30 years ago, the American psychologist Gary Chepman created the theory of five languages of love, each of which corresponds to our innate inclinations. By this theory, having learned our “language”, we can better understand how exactly we prefer to show our love and receive it from a partner. But everything has a flip side ..
“The theory of Capen can help better understand the basics of personal relationships. Unfortunately, she did a lot of harm, giving many people an excuse for conflicts and selfish behavior. The problem of this theory is that it makes it possible to “hide” behind one of the five labels, ignoring all criticism and refusing to change unhealthy habits, ”says Life-bone-brown Jaymin Fraser.
Recently, Fraser has released a book called “The Struants of Influence: how to help a loved one change for the better and get the relationship that you deserve”, which caused many disputes in psychological circles.
The author claims that the only way to save relations from degradation is to help the partner change and change his behavior
Fraser offers an alternative view of five languages of love. From his point of view, each of the “languages” often serves as a convenient cover for our shortcomings.
The back of the five languages of love
First Language: Time Spended Together
What does it mean: it’s hard for me to be alone. I constantly need attention and feel safe only when someone is nearby. Please do not leave me alone!
What else can this mean: I constantly prove that I am a good person, helping others even to the detriment of my own interests. I am a rag and I do not know how to refuse others.
Second language: Help
What does this mean: I like it when they “save me” and solve all problems for me. I still have not learned (-ed) to live on my own like an adult.
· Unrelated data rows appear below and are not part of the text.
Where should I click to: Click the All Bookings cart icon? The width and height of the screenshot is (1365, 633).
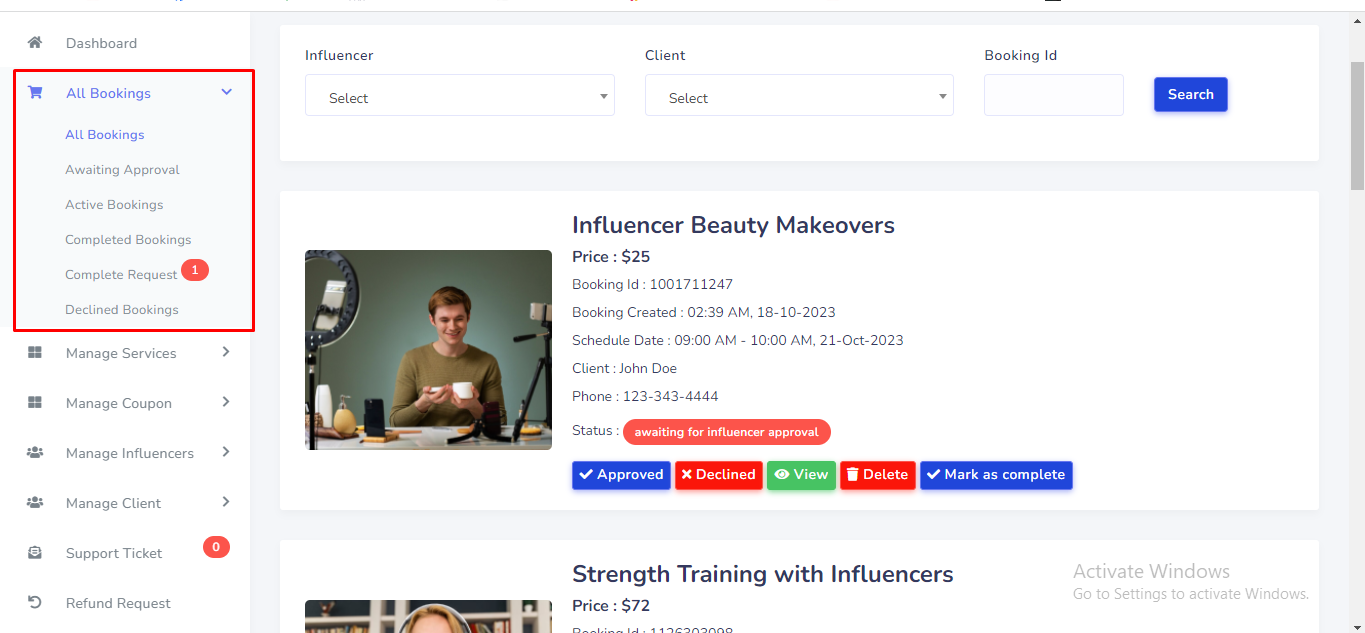click(35, 93)
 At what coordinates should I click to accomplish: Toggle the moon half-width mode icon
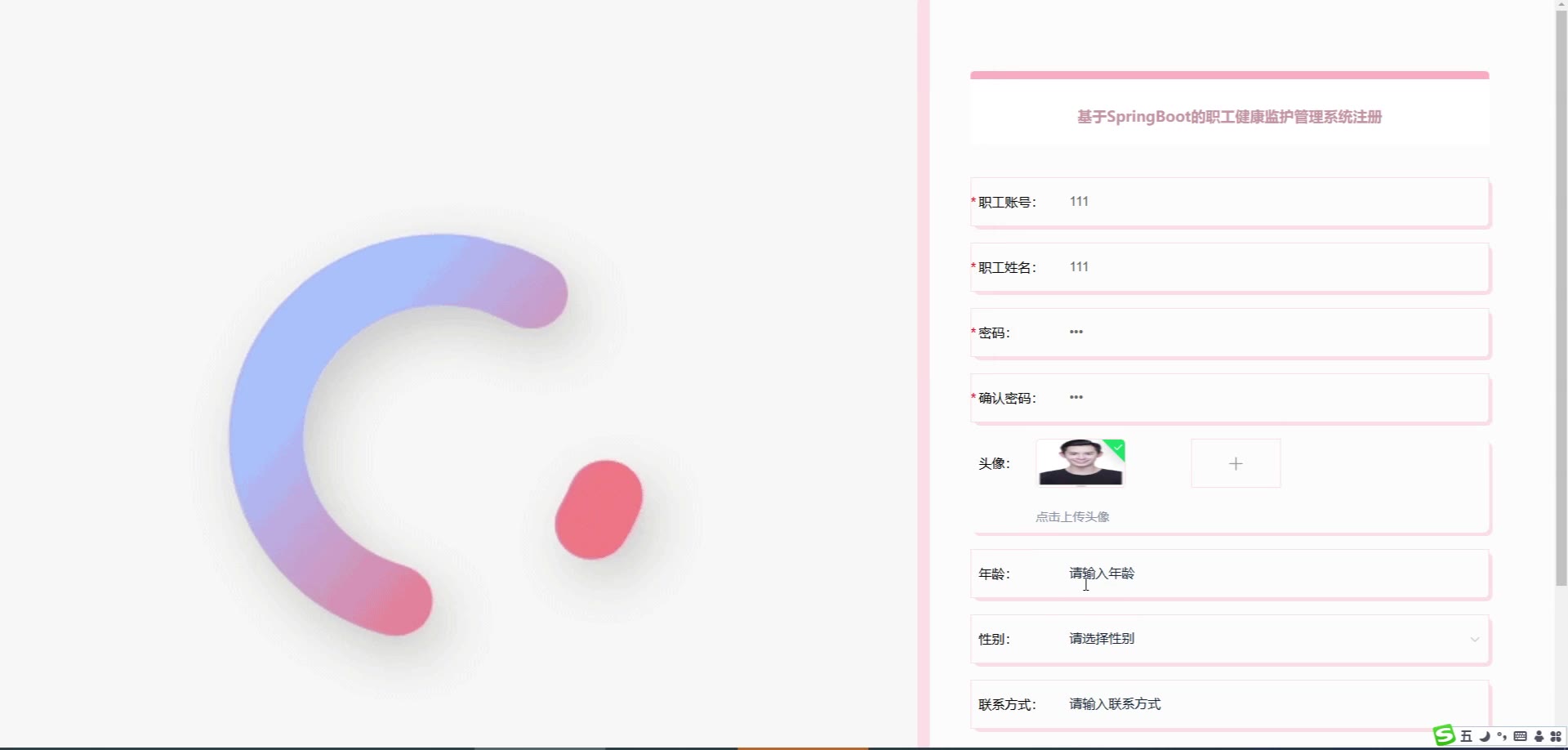pyautogui.click(x=1485, y=736)
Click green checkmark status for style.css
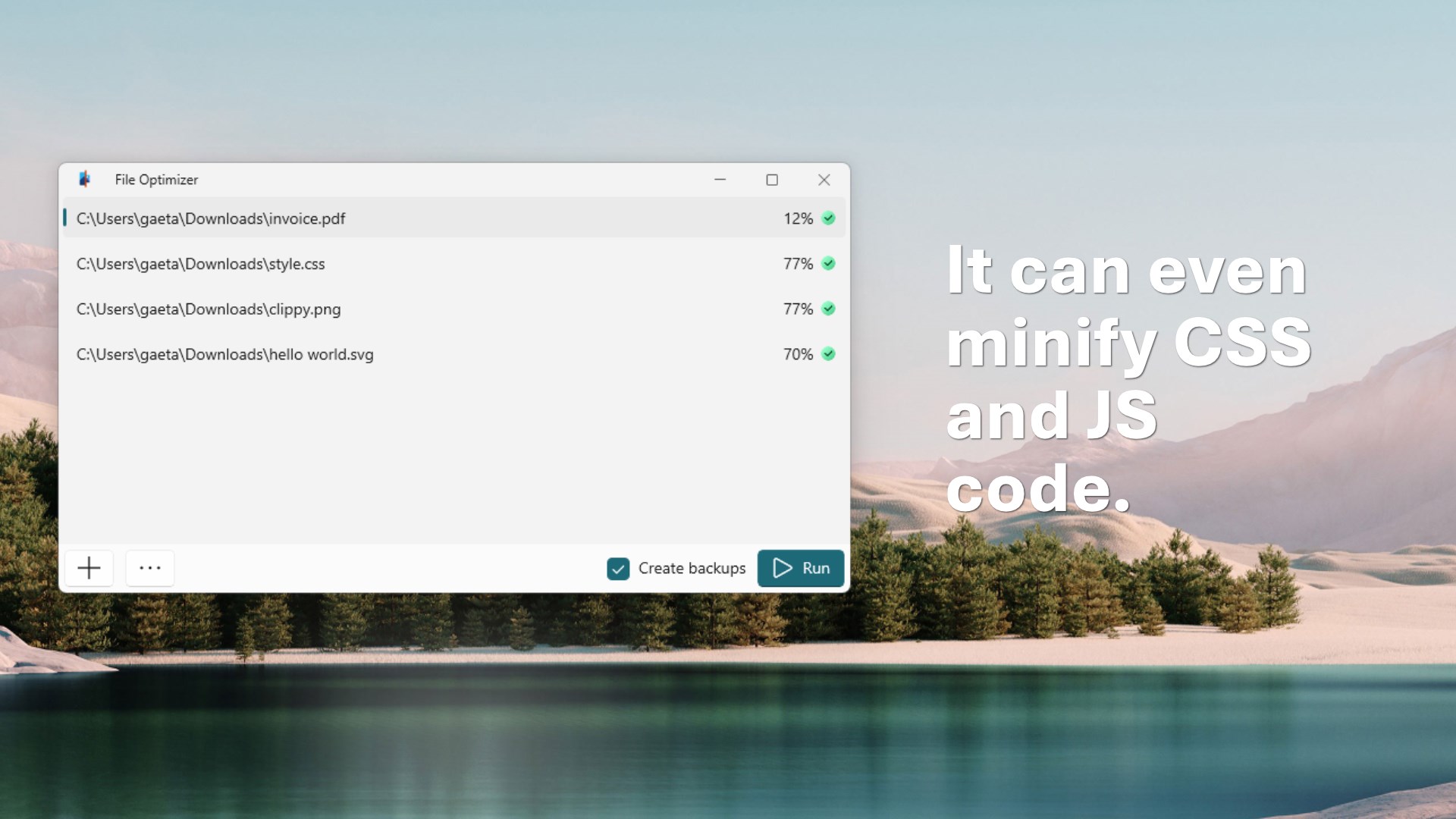Image resolution: width=1456 pixels, height=819 pixels. 829,263

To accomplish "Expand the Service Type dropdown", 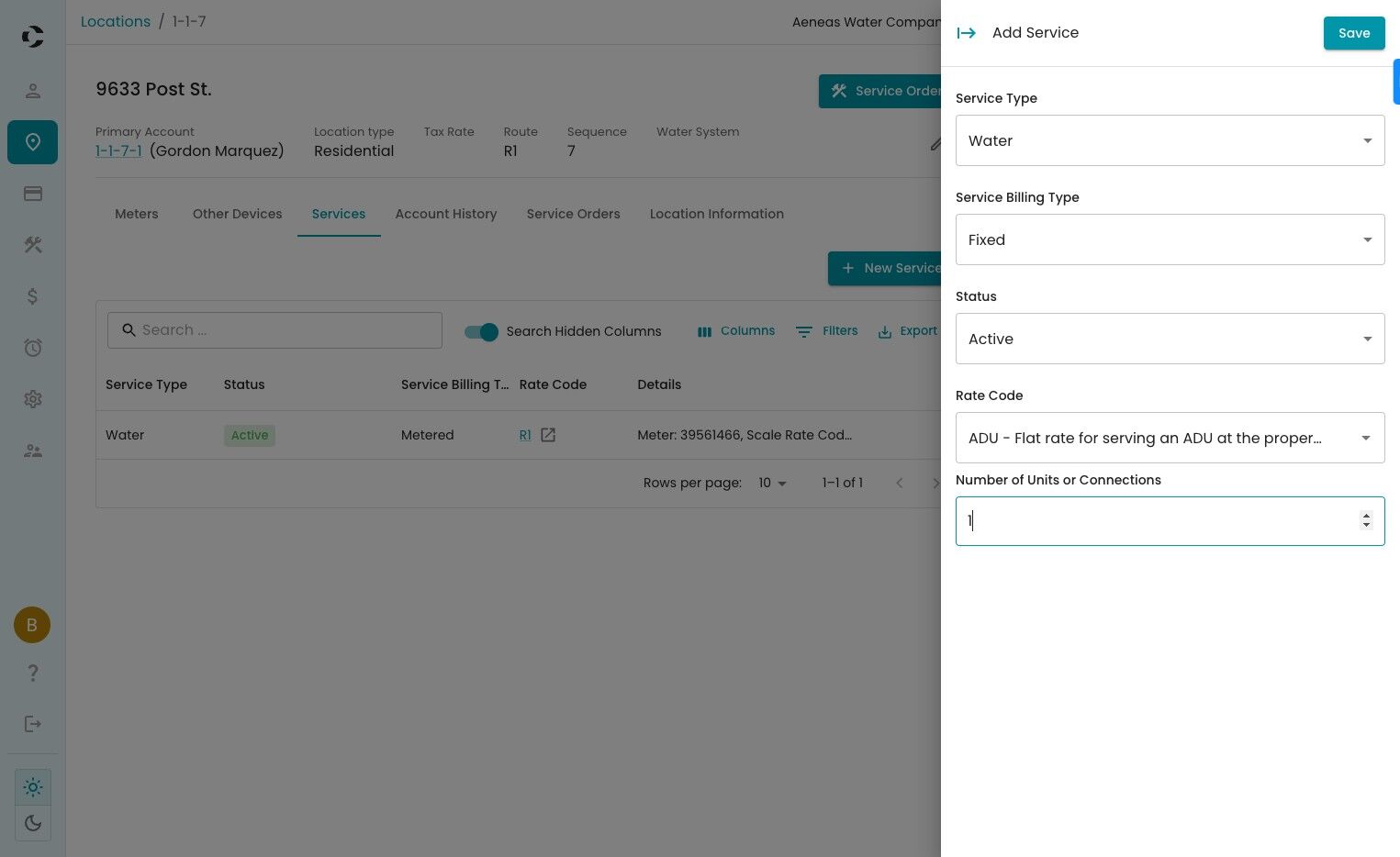I will coord(1170,140).
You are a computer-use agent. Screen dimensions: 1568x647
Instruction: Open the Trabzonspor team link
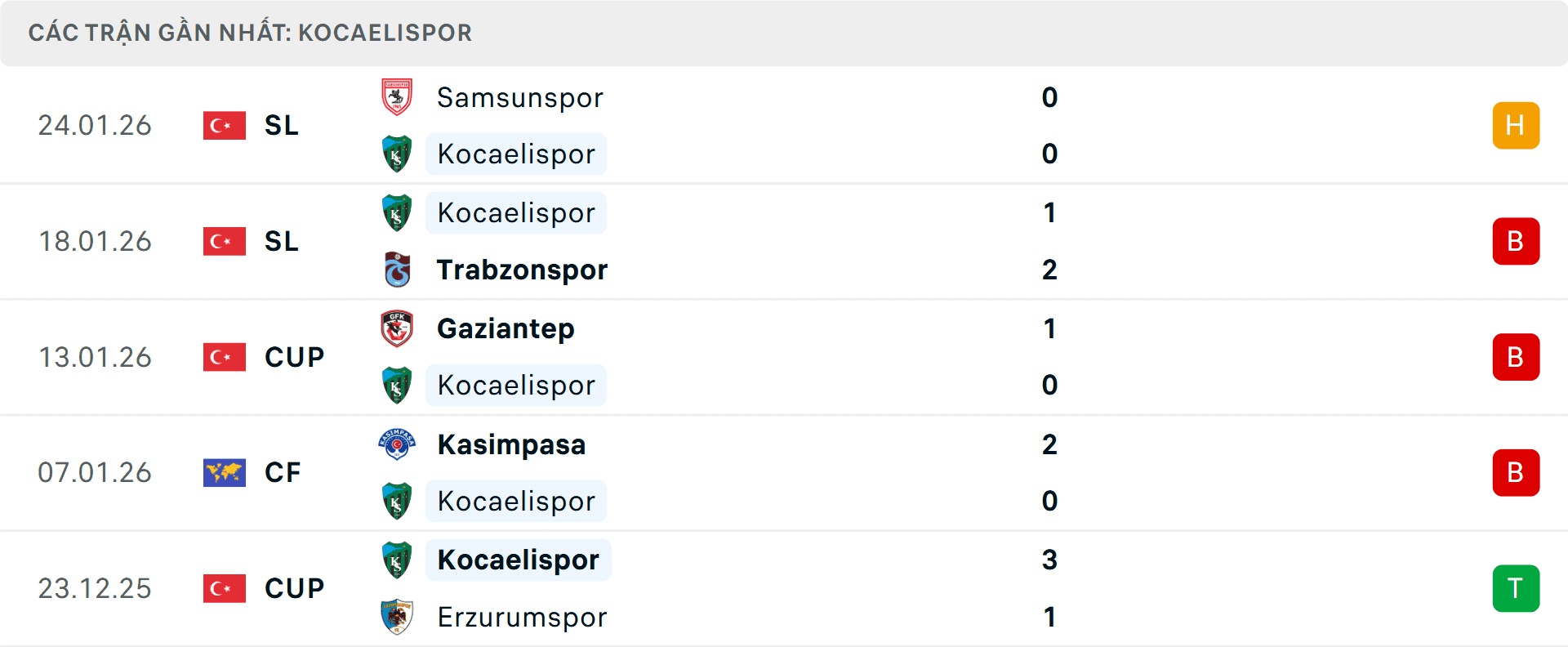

What else can this mean: I am afraid that I do not know how to fully communicate, so I try to replace the deep and meaningful communication of stubborn work and affairs for the good of the family. I do not know how to relax, my whole life is in my work, I do not know who I am out of work.
Third Language: Gifts
What does it mean: I love good things and I want everything more. Please continue to buy all the new items to me so that I do not lose (a) popularity and does not lag behind (a) from fashion.
What else can this mean: yes, lately I behaved like a real bastard, allow me to compensate me to and buy your love with an expensive gift.
Fourth language: words
What does this mean: I constantly need the support and approval of others – without this I feel like a loser/loser. Please remind you again, what kind of/how cool I am (say).
What else can this mean: I have a gift to inspire others. I am always positive and kindly configured and I will never say a bad word about anyone. In fact, all this is only a mask, and I am fake through and through. I just know how to say what you want to hear well.
Fifth language: touch
What does it mean: I am a little sexually concerned about. “But dear, we were already doing this morning? – Yes, but don’t you know that touch is my language of love?”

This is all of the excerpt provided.